With Ibrahim’s help, a foundation has taken on Tasi’u’s case and the hard work of returning her to normal life. The Isa Wali Empowerment Initiative which aims to get young girls into education, will support Tasi’u in the months to come. She will live with a foster family, for the foreseeable future.
Maryam Uwais, a lawyer based in Nigeria who has been following the case contacted the Guardian to say she had spoken to Tasi’u shortly after her release, who is “overjoyed” at her new found freedom.
“Apprehension, relief and then gratitude were emotions that were manifest today, upon the release of Wasila,” she said.

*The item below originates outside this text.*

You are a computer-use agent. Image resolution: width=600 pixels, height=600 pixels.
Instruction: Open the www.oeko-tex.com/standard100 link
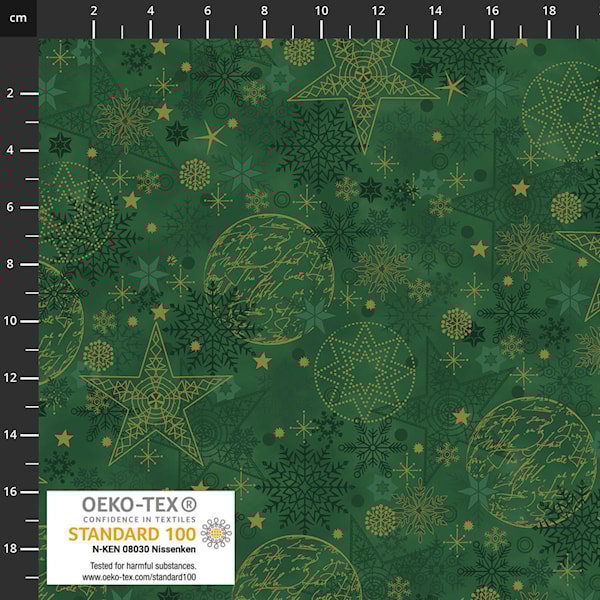click(x=140, y=578)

“An entirely avoidable tragedy, leaving in its wake four dead men and a thoroughly traumatised little girl. Poison – the only feasible escape to freedom – devised from the wild imagination of a naive, depressed little girl caught up in a painful forced marriage to a much older man. A tough lesson for families, communities and a government that is still ambivalent about sanctioning the perpetrators of child marriage.”
Ibrahim says her client, bubbly and full of life when she met her for the first time, has become more withdrawn, quiet and even depressed during her time in jail. Educational opportunities are limited in the prison in Kano city where she has been held, and to this day Tasi’u can neither read nor write.
Throughout her trial, which was conducted in English meaning the defendant could not understand a word, Tasi’u was threatened with execution. Reporters in court described her struggling to control her emotions during proceedings, frequently breaking down in tears.
In the weeks since Prosecutor Lamido Abba Soron-Dinki asked the high court in Gezawa, Kano state, to “terminate the case” of culpable homicide against Tasi’u in May, her visitation rights have been limited with even her family prevented from seeing her. Ibrahim’s lawyer has been stopped from taking her young teenage daughter to see Tasi’u, depriving the child of one of her few regular interactions with people her own age.
“I think they were worried that she would try to escape,” said Ibrahim, when trying to offer an explanation for the cut in visiting rights, in the weeks after her release was first mooted.
The case has drawn international condemnation from rights groups, who say the decision to pursue the death penalty against a teenager violates international law. Others have characterised Sani and Tasi’u’s relationship as one characterised by “systematic abuse”.
After a presentation was made to the court by Kano’s attorney general on Tuesday, calling for the defendant to be released, Judge Mohammed Yahaya agreed to drop the charges and allow Tasi’u to be free.
In Nigeria, child marriage is common, despite national laws prohibiting it.
The Child Rights Act, introduced in 2003, raised the minimum age of marriage for girls to 18, but the legislation has not been ratified by states in the Muslim-dominated north of the country where child marriage is common, with nearly half of girls married by the age of 15 and 78% by the time they hit 18. In the country as a whole, 7% of girls in the country are married before the age of 15, according to the charity Girls Not Brides.
The Kano state government has agreed to offer compensation to Sani’s family, according to local reports.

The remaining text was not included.